De trein is als gevolg hiervan tussen Abcoude en Breukelen tot stilstand gekomen. In de trein bevonden zich ongeveer 1400 reizigers. Er is besloten de reizigers met een andere trein te evacueren. De situatie rond de trein moest veilig gemaakt worden, stroom van de bovenleiding gehaald en obstakels verwijderd. Er moest evacuatiematerieel en –personeel ter plaatse komen en er moest een trein naast de gestrande trein worden geplaatst. Dat heeft geruime tijd in beslag genomen. Uiteindelijk zijn de reizigers met een vertraging van iets meer dan twee uur op Schiphol aangekomen.
De consument heeft overigens zelf onvoldoende marge genomen om eventuele vertragingen op te kunnen vangen en heeft daarmee welbewust het risico genomen dat bij onverhoopte vertragingen de vlucht op Schiphol niet gehaald zou kunnen worden. Dat geldt temeer omdat de consument kennelijk met een behoorlijke hoeveelheid bagage reisde, aldus de ondernemer.
De vlucht naar Taipei vertrok om 11.00 uur. Op het vliegticket is te lezen dat boarding zou aanvangen om 10.10 uur en de bagage drop-off al om 10.20 sloot. Volgens de oorspronkelijke planning zou de consument om 8.58 uur aankomen op Schiphol, slechts iets meer dan een uur en een kwartier voordat de bagage drop-off zou sluiten en slechts twee uur voor vertrek van de vlucht.

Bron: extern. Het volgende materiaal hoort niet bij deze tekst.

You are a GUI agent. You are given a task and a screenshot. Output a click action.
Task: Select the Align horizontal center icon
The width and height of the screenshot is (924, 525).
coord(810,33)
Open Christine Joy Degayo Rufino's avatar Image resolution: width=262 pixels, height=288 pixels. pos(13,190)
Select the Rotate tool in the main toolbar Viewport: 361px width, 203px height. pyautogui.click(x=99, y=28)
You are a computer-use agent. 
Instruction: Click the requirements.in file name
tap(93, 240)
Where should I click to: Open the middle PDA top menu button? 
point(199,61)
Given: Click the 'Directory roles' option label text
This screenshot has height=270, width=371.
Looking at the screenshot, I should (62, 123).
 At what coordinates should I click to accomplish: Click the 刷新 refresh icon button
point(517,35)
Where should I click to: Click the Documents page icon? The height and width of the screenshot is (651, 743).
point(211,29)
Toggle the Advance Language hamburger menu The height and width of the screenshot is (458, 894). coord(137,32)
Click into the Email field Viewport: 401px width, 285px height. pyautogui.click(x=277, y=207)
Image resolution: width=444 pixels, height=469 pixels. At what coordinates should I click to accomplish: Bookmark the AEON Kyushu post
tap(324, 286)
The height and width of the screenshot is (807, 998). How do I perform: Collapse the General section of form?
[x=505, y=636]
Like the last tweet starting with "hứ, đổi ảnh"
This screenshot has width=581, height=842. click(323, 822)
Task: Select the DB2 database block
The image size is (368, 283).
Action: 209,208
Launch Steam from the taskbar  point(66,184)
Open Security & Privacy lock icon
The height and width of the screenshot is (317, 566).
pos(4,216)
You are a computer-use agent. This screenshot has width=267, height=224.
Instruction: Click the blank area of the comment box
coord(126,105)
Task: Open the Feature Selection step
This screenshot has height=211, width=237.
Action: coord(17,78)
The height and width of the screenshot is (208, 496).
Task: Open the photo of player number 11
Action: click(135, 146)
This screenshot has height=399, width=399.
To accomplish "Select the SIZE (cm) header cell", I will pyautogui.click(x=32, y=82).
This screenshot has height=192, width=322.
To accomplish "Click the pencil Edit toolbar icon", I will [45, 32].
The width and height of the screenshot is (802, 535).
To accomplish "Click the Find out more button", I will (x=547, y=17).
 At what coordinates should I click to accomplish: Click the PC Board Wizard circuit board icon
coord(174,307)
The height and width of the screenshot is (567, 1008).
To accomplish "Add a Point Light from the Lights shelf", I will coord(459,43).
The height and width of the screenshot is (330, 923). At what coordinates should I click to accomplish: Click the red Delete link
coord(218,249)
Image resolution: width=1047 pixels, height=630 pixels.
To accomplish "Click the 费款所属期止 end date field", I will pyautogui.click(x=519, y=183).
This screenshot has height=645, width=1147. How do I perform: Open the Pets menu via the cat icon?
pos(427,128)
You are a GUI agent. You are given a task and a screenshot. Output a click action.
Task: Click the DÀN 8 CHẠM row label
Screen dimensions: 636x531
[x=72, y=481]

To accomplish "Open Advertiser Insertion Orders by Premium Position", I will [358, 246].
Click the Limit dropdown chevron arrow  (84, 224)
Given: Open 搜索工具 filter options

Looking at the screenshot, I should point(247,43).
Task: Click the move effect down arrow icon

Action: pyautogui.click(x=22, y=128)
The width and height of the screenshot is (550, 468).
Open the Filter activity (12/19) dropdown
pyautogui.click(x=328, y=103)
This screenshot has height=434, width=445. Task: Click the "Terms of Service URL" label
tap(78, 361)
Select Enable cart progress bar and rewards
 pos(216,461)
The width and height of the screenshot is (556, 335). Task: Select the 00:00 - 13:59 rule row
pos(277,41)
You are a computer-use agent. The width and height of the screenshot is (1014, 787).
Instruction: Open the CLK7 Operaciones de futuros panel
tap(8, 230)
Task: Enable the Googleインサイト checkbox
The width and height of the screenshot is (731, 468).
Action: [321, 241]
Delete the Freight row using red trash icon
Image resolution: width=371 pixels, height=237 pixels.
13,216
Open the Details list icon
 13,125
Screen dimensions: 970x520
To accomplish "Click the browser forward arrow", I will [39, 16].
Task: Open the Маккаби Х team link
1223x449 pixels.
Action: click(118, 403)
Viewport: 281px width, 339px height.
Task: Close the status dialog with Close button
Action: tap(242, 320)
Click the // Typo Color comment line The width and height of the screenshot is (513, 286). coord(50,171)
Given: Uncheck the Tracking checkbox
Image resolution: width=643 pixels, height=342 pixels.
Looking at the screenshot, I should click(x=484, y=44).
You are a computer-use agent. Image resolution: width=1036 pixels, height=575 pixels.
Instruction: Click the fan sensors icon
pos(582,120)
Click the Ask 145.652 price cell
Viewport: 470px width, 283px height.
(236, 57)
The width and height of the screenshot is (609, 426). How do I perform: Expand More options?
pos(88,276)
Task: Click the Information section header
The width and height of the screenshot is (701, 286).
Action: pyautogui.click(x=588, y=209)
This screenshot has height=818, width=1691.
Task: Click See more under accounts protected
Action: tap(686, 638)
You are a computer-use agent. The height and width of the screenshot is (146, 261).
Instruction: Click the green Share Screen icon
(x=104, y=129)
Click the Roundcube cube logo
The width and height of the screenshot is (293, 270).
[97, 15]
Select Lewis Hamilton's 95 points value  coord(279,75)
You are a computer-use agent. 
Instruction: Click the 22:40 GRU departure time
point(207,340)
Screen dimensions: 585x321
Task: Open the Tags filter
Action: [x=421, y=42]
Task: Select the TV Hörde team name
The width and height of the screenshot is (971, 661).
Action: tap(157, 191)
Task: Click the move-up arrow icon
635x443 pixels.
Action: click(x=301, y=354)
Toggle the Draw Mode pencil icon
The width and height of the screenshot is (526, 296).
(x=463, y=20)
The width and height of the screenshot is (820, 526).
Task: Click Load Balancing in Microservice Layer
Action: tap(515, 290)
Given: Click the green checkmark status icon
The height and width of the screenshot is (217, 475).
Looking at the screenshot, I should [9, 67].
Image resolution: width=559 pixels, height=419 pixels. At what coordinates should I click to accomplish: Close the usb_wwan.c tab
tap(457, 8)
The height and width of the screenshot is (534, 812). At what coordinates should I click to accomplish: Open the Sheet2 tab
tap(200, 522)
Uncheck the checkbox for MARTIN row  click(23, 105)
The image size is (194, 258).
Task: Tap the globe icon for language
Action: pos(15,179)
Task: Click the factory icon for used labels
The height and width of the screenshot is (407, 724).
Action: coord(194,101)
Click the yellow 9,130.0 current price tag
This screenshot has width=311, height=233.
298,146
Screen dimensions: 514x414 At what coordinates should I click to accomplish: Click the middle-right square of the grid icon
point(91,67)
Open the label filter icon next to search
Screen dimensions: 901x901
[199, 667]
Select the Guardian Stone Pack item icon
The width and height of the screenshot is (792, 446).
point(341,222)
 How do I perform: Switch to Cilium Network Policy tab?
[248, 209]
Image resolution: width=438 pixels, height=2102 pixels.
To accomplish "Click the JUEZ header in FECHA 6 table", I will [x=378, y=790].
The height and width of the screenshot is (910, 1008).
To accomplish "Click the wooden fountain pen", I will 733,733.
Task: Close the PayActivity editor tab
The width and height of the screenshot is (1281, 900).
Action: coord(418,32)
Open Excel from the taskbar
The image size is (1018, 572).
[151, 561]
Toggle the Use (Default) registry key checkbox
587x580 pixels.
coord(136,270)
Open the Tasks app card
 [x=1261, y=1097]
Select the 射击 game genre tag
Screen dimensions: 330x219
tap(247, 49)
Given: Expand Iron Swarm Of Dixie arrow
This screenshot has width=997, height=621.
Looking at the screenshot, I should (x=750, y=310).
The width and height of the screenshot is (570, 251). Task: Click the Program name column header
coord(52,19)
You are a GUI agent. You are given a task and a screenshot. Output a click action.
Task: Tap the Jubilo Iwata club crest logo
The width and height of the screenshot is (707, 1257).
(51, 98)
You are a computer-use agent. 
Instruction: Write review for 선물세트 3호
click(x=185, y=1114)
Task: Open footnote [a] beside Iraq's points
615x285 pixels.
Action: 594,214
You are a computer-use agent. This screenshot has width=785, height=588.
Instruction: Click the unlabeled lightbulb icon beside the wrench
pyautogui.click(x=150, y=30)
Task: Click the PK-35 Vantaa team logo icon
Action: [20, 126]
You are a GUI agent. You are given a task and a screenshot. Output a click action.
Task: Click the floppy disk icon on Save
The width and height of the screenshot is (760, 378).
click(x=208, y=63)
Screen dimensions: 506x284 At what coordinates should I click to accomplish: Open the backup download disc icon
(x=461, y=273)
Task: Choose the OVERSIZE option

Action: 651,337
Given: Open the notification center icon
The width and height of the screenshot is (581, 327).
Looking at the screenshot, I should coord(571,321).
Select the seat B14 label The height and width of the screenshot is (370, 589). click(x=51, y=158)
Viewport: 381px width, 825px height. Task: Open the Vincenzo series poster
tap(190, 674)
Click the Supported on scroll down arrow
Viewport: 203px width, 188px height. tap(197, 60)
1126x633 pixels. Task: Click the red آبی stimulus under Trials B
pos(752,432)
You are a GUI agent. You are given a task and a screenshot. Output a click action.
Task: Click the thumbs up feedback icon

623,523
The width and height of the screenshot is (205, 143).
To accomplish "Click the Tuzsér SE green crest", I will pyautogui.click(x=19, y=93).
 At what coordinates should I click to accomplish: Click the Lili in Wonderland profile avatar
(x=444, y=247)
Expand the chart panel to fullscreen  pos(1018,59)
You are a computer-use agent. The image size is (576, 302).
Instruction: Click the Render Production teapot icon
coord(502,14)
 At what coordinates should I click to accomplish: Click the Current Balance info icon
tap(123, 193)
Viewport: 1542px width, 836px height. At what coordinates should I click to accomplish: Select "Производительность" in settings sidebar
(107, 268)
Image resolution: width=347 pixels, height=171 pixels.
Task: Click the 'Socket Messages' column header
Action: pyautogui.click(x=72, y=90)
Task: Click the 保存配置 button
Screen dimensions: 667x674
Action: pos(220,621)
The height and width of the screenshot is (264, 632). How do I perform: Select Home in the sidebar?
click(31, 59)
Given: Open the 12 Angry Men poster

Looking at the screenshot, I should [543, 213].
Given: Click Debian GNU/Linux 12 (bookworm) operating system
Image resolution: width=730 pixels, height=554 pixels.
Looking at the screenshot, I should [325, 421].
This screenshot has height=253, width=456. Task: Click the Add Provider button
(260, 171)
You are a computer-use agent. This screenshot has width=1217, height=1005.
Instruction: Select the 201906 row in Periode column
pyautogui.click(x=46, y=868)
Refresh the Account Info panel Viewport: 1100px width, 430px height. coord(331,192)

Luchthaven Schiphol adviseert reizigers op intercontinentale vluchten om drie uur van tevoren aanwezig te zijn. Dat advies heeft de consument niet opgevolgd en bovendien heeft de consument geen marge genomen in zijn treinreis om eventuele vertragingen op te vangen. Dat dient voor zijn eigen rekening te blijven. Er is derhalve schuld aan zijn zijde aan het missen van de vlucht.
De ondernemer verzoekt de klacht van de consument ongegrond te verklaren.
Beoordeling van het geschil
De commissie heeft het volgende overwogen.
Vertragingsschade komt vooralsnog niet voor vergoeding in aanmerking op grond van de artikelen 8:108 Burgerlijk Wetboek en 8.2 Algemene Voorwaarden. De voorliggende vraag is of hier de door partijen geschetste omstandigheden aanleiding geven om van dit uitgangspunt af te wijken.
Die vraag dient naar het oordeel van de commissie negatief te worden beantwoord. De ondernemer heeft de schade niet opzettelijk veroorzaakt en heeft ook niet bewust roekeloos gehandeld waardoor de schade is ontstaan.
Een breuk in een bovenleiding overkomt zowel passagier als ondernemer. De ondernemer acht het mogelijk dat de windstoten die de breuk veroorzaakt zouden hebben, de nasleep kunnen zijn van de storm Ciara, die de zondagmiddag en –avond ervoor over het land trok. In ieder geval is gesteld noch gebleken dat de breuk het gevolg was van gebrek aan onderhoud.
Er is aldus geen sprake van opzet of bewuste roekeloosheid aan de zijde van de ondernemer, zodat de conclusie moet zijn dat de vertragingsschade niet voor vergoeding in aanmerking komt.
Er zijn naar het oordeel van de commissie geen omstandigheden gesteld die tot een ander oordeel nopen.
Beslissing
De commissie beslist als volgt.
Verklaart de klacht ongegrond.
Aldus beslist door de Geschillencommissie Openbaar Vervoer, bestaande uit mr. B. Hagendoorn, voorzitter, mr. D. van Setten en mr. P. Rijpstra, leden, op 14 oktober 2020.